If I was going to pick a recording of the organ version of the Duruflé, then high on my list would be that made in Durufle’s own church, St. Etienne du Mont, by Ian de Massini and the Cambridge Voices.

Colour and mystery are an essential part in a successful performance of the work. It is necessary for the organist to find a whole variety of colours in their instrument and for both singers and organist to generate a feeling of mystery. Unfortunately, the most prominent feature of this new recording would seem to be clarity and directness. Usually these would be virtues that I would laud, but in the Duruflé they are out of place.

Quite simply, Janssens and his singers just fail to generate the atmosphere of plainchant sung in the gloom amidst a swirl of incense. Theirs is a far clearer-sighted, less romantic performance and it may appeal to some people.

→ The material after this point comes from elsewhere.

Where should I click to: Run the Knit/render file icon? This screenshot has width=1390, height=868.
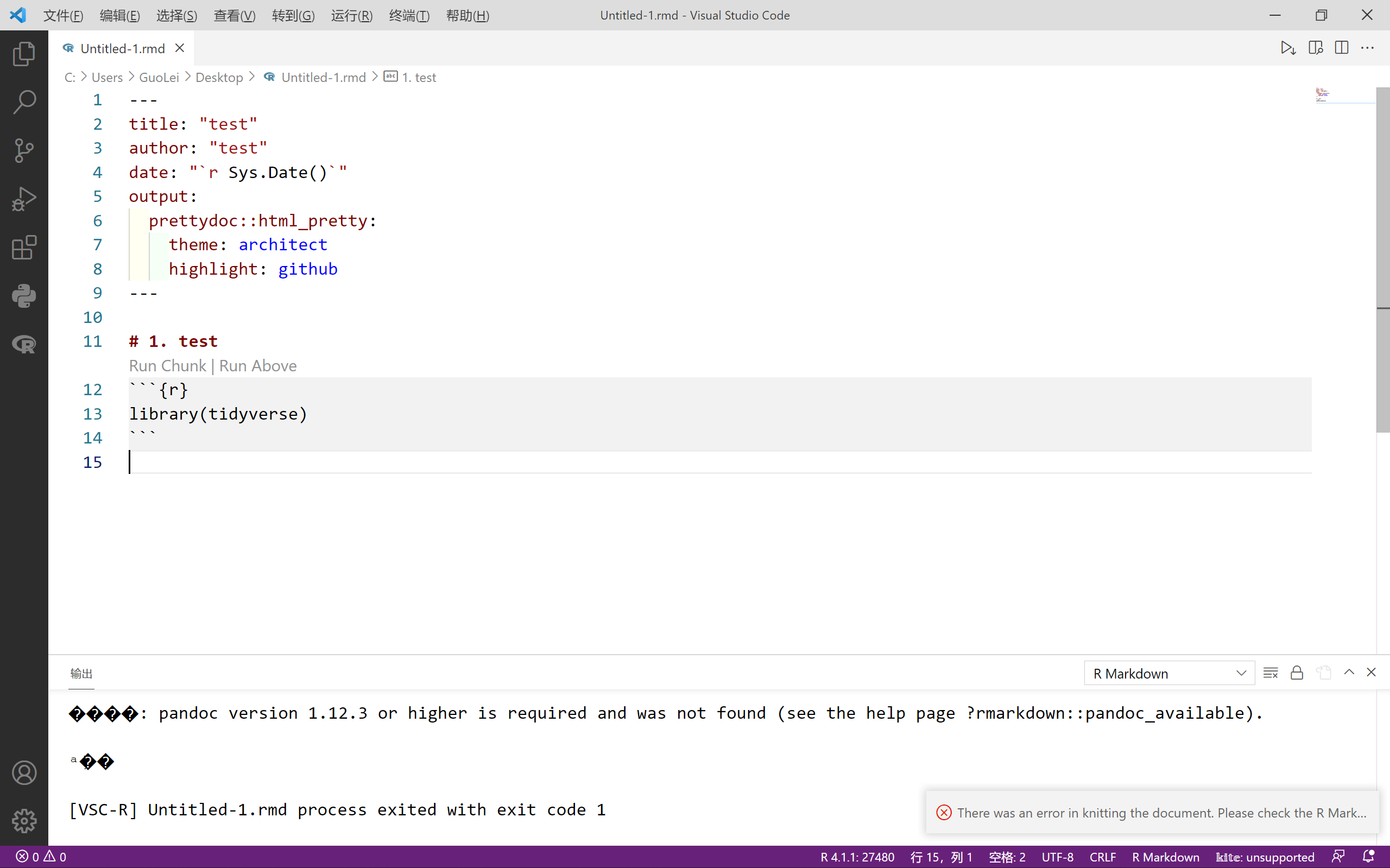tap(1288, 48)
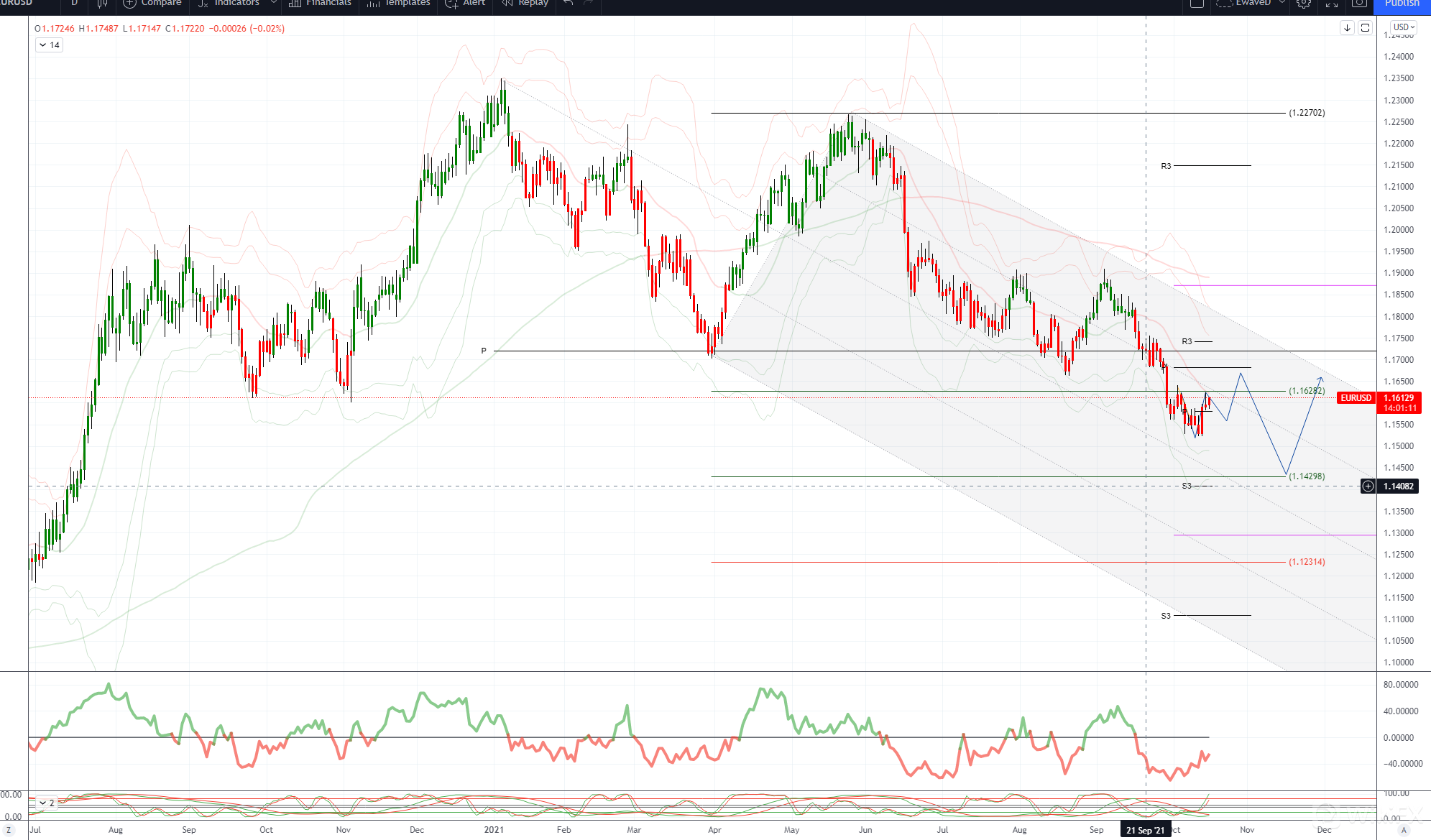This screenshot has height=840, width=1431.
Task: Click the move pane down arrow
Action: (x=1347, y=28)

The disc was recorded in the church of St. Etienne, Braine-l’Alleud in Belgium. The organ there is one dating from 1915 by Van Bever. Though the Van Bever brothers worked in the grand romantic organ tradition, the organ part as played on this disc simply fails to sound adequately French to my ears. You cannot beat hearing the music played on a distinctively French instrument, preferably a Cavaillé-Coll.

Though it is not an ideal recording by any means, I have always had an admiration for the Naxos recording by the Ensemble Vocal Michel Piquemal and the Orchestre de la Cité under Michel Piquemal. This has the advantage that the choir sound as if they have been singing the work for ever; their feeling for the work’s atmosphere is very apposite.

There are more recommendable versions of both the works featured on this disc. If this combination does appeal to you, then the performances are creditable even if not ideal, but you will want other recordings of the works in your library as well.